Print the listing below again from the line that contains "Task: Select the ISU Abxis logo" onward, keeping every line exact and leaving out the lines before it.

☆ ☆ ☆ ☆

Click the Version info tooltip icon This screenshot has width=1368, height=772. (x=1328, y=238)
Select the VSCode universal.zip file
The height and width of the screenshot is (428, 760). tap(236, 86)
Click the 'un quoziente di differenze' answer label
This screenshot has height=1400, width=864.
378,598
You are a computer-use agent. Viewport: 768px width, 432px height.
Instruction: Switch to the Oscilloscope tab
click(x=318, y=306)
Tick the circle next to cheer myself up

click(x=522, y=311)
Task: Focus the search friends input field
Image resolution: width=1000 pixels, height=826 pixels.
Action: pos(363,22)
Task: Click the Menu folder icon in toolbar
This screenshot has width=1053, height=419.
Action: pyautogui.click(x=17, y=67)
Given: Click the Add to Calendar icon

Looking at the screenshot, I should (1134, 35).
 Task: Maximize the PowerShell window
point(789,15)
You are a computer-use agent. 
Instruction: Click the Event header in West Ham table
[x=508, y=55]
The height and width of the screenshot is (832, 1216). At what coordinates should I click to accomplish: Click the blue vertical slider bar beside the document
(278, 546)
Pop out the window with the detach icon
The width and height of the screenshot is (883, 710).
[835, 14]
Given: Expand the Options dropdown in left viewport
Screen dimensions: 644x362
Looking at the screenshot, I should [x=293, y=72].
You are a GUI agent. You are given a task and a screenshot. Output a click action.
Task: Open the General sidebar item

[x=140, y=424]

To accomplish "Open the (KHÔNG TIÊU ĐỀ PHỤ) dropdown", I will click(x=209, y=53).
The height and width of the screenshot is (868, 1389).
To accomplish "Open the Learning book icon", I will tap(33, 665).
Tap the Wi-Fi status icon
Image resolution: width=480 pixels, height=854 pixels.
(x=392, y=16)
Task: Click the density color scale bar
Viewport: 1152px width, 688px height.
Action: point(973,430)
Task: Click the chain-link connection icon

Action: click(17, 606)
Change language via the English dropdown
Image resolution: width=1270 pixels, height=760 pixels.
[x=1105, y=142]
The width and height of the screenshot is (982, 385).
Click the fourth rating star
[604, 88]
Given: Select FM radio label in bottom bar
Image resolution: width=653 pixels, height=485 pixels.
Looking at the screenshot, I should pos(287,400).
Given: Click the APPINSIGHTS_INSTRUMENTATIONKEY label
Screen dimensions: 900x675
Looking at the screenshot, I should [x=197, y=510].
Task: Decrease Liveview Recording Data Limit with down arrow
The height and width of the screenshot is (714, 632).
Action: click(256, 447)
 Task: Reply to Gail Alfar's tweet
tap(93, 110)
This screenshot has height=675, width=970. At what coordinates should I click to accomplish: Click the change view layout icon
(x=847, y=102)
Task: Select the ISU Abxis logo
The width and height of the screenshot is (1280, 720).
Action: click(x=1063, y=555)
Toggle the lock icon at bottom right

☆ ☆ ☆ ☆

YOUR SOLUTION ->
Task: Select the ISU Abxis logo
The width and height of the screenshot is (1280, 720).
Action: click(x=1063, y=555)
Toggle the lock icon at bottom right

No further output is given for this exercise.